** EXERCISE DESCRIPTION **
Revise the listing lines starting at the line containing "Task: Open the" and ending at the line containing "Action: (301, 20)", replacing "tweet" with "post" and leaving everything else unchanged. Omit the pictures from your answer.

** EXERCISE MATERIAL **

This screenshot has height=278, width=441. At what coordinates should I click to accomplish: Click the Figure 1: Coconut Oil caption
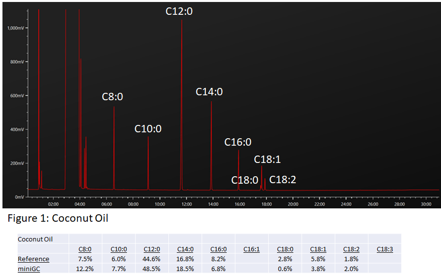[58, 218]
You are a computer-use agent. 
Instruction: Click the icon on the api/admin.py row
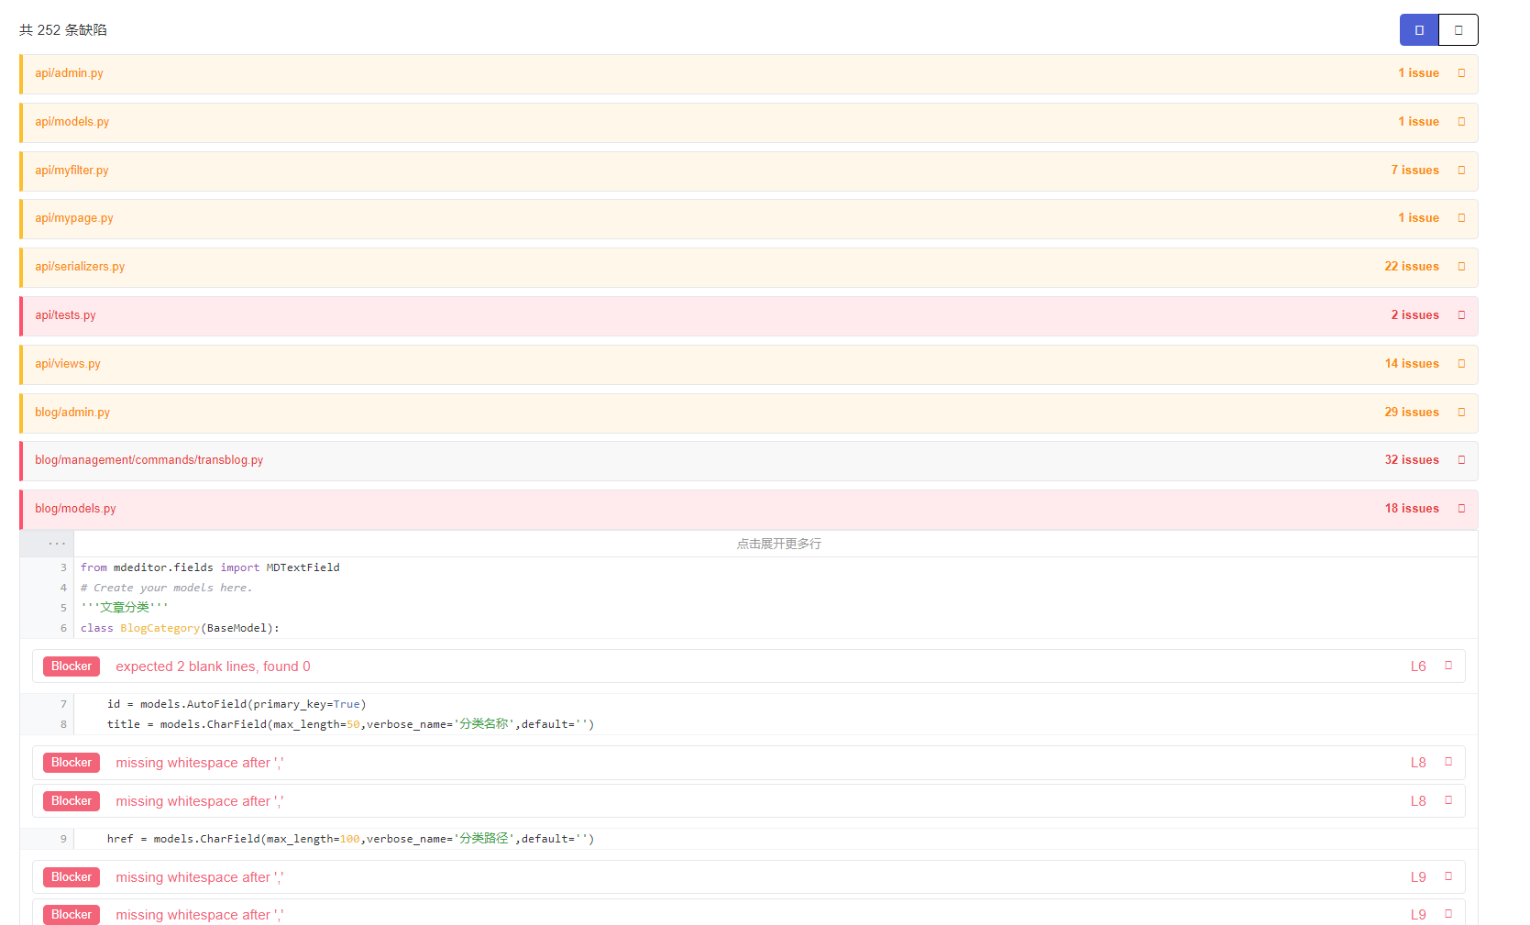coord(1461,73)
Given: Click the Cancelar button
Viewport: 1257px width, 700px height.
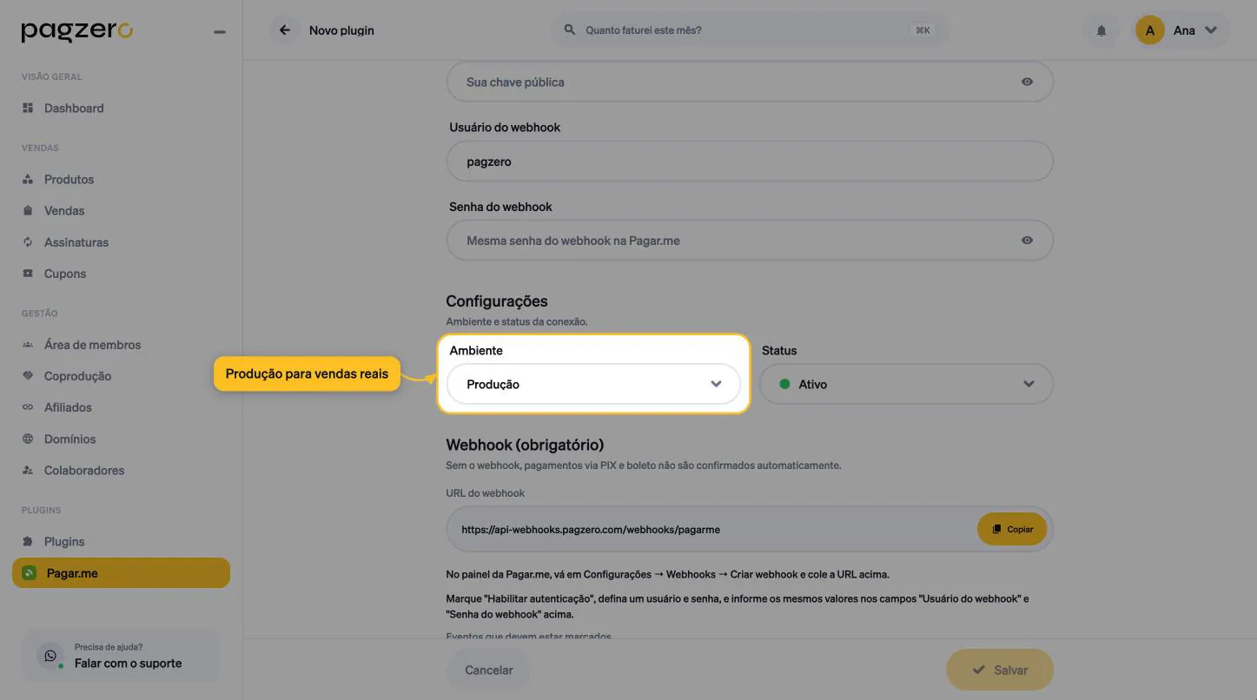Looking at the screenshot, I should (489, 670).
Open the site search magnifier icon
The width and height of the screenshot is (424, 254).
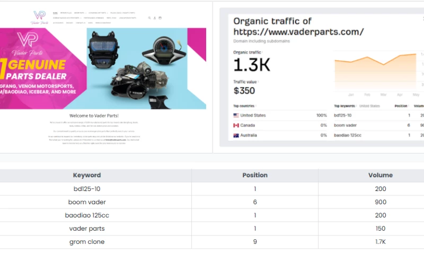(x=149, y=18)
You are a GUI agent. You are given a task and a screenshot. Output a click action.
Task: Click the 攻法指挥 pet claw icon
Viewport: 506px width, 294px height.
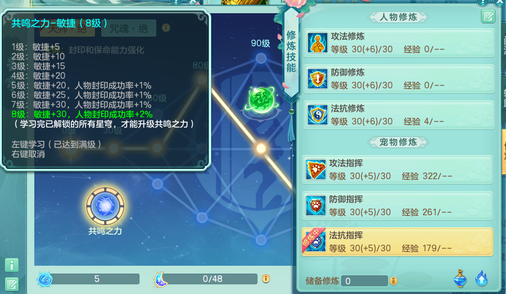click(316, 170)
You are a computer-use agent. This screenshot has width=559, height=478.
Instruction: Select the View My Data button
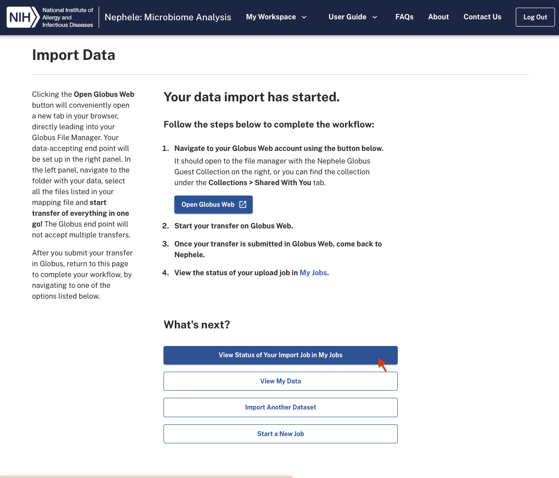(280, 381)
---
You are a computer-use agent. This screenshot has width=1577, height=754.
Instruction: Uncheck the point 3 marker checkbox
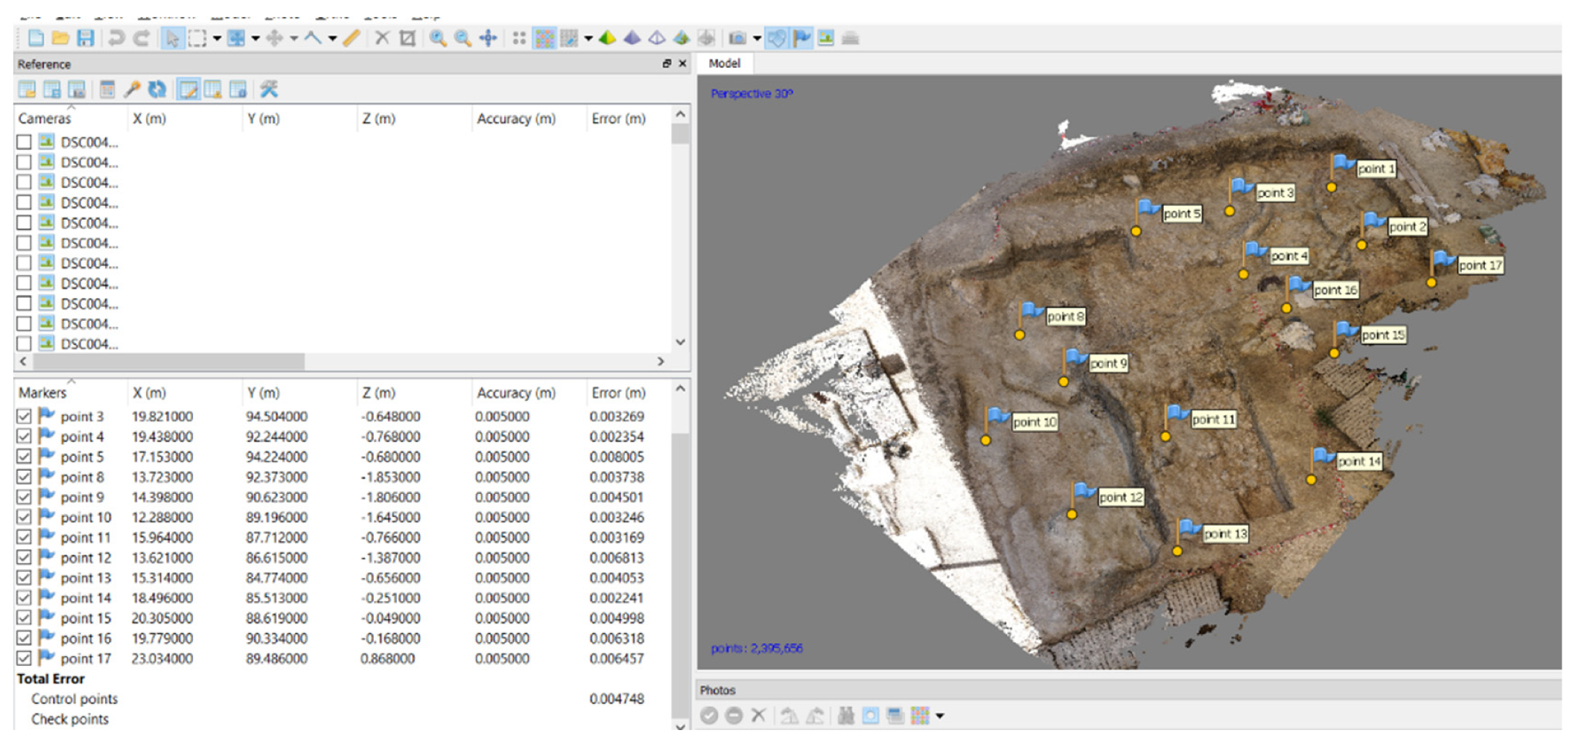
==
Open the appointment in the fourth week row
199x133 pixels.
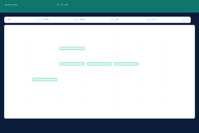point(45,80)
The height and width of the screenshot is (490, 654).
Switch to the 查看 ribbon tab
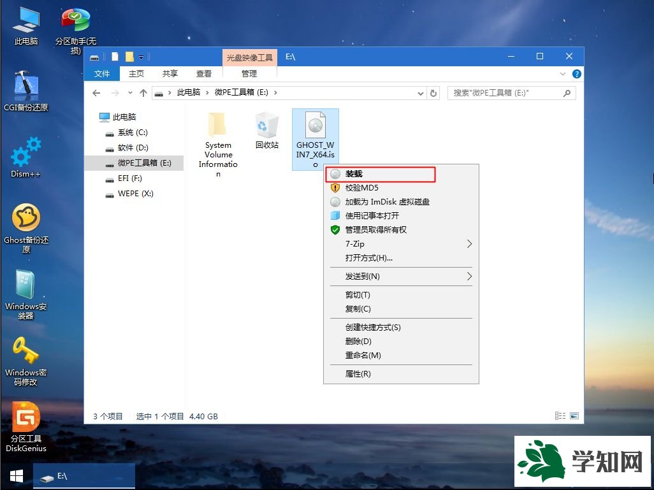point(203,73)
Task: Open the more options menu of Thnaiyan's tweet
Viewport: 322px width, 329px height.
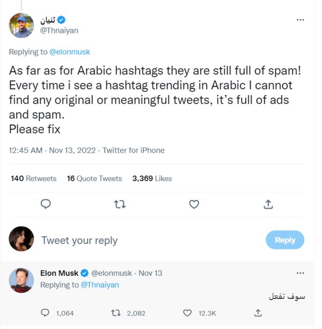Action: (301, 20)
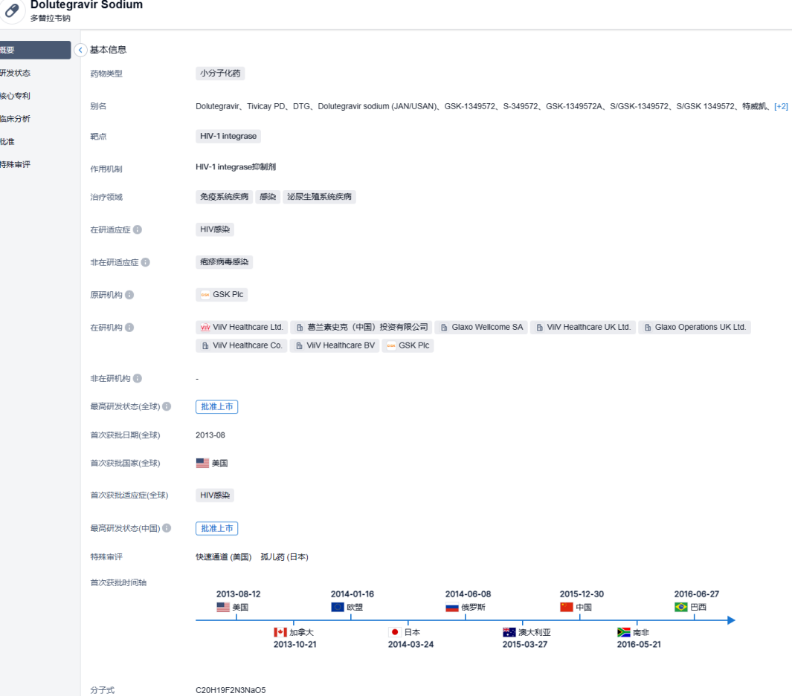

** FULL SOLUTION **
Task: Open the more options menu of Thnaiyan's post
Viewport: 322px width, 329px height.
Action: (301, 20)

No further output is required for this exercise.